You may even start to feeling that your paper can practically write itself! An outline is an ordered list of the topics covered in a research paper. The writer who writes from an outline is less likely to stray from the point or to commit a structural error—overdeveloping one topic while skimping on another, for example. The arguments must be supported by what you uncovered in your research.
The body of a research paper contains evidence that supports the thesis and shows why it is correct.
In a persuasive paper, that evidence often takes the form of “arguments” aimed at convincing a reader to accept the opinion the writer expressed in the thesis. You can have as many entries as you like, but there must be at least two in each category.
If you have too many ideas, your paper will either be too long or more likely, vague and overly general.
This means you shouldn’t have more than four or five Roman numerals in your outline.
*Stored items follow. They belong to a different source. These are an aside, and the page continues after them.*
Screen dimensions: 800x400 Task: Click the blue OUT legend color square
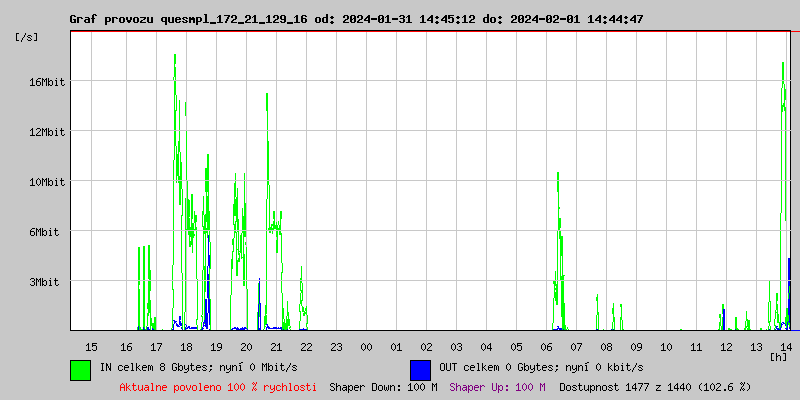pos(420,369)
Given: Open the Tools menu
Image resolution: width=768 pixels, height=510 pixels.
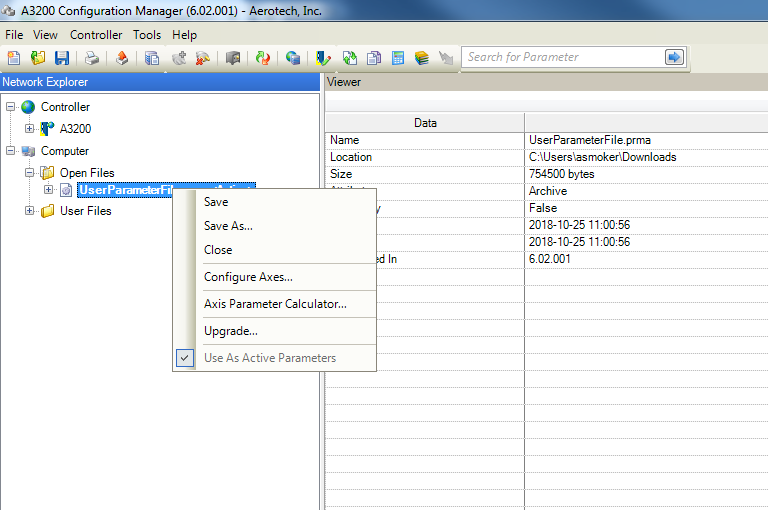Looking at the screenshot, I should coord(147,34).
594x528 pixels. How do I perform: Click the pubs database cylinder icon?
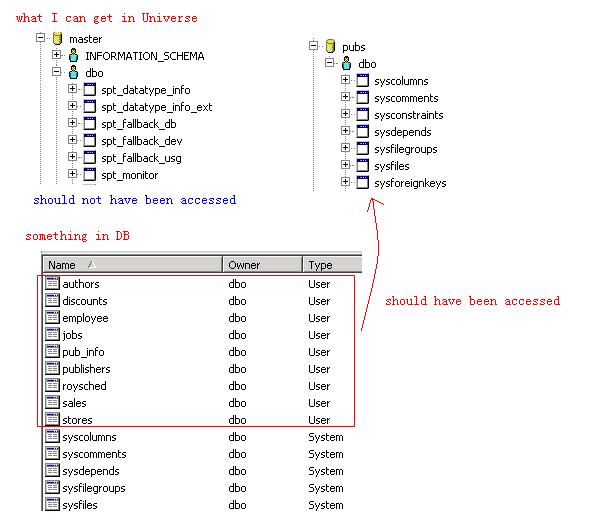330,46
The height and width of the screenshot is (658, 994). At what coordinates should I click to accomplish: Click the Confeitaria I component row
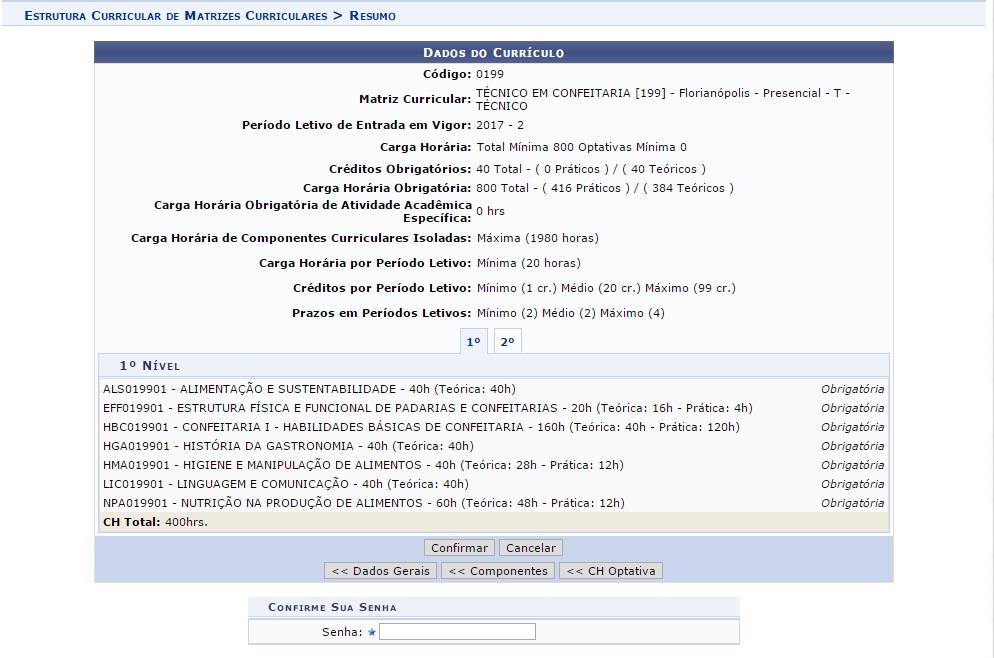point(421,427)
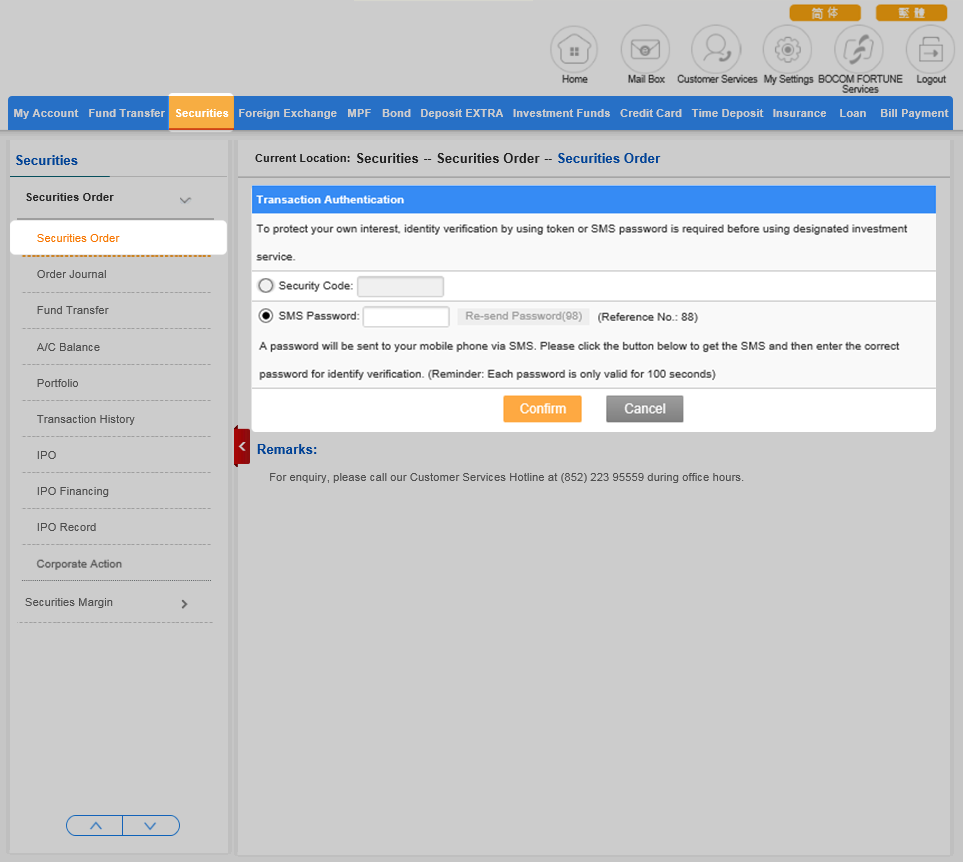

You should avoid referencing yourself in the thesis (using personal pronouns such as I,me, or my).
A good thesis is not just an opinion; it states what you concluded from the research you conducted.
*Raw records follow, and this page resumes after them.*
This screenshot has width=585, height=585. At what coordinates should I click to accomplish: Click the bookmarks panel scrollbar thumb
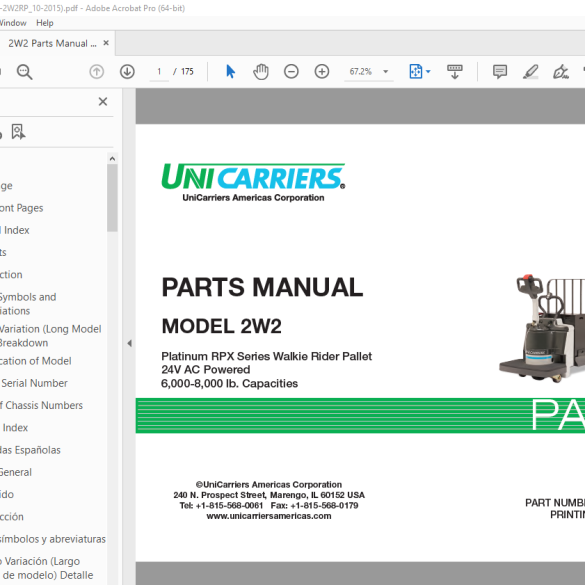112,198

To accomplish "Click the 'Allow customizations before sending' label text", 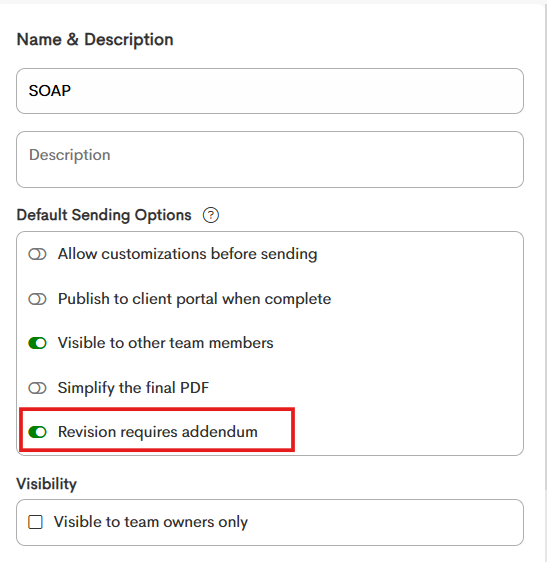I will pos(187,254).
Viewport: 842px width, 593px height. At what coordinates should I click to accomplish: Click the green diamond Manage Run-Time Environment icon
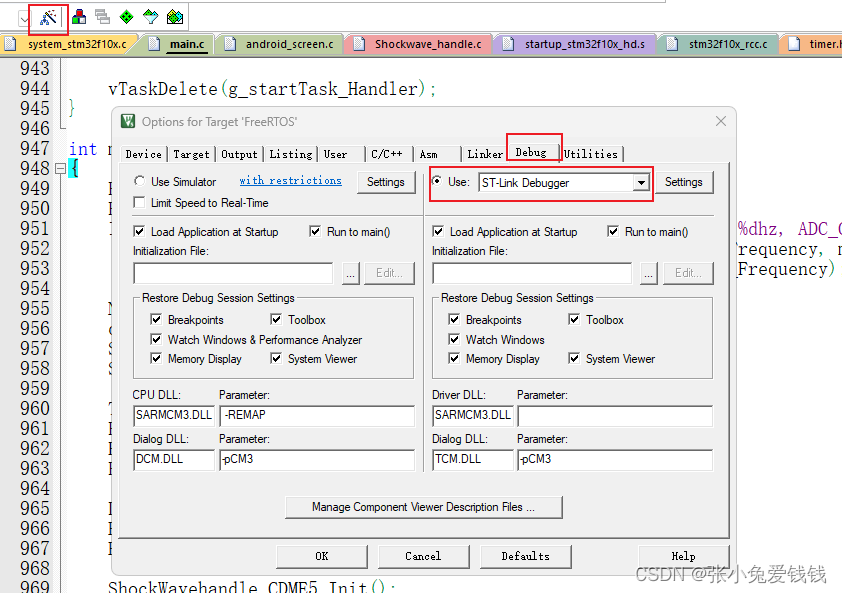[x=126, y=14]
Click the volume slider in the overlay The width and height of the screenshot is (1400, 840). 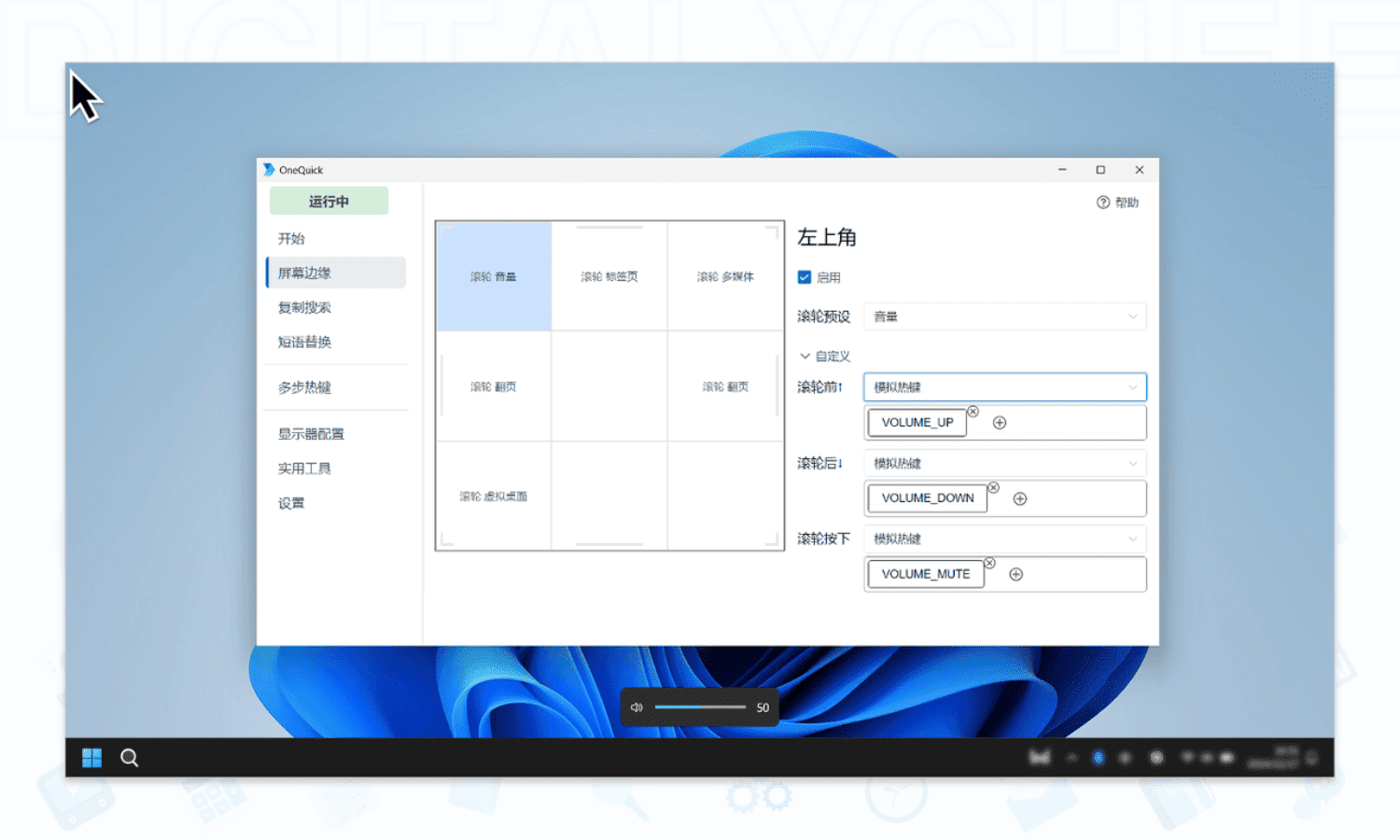click(x=700, y=707)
Just as you looked for logical, emotional, and ethical arguments when you researched others’ work, you must now create them to make your own research paper convincing: : Write your thesis statement here. Major topics or paragraphs are indicated by Roman numerals.
These are made by using the capitals I, V, or X on your keyboard.
You will change it to focus it and make it stronger when you write your draft. For sample outlines, see the research paper outline examples. Thesis: Since cigarette smoking creates many problems for the general public, it should be outlawed in all public places.
You will change it again as you revise and refine it in the editing process. There are several types of outlines, two of which are discussed below: jotted outlines and working outlines.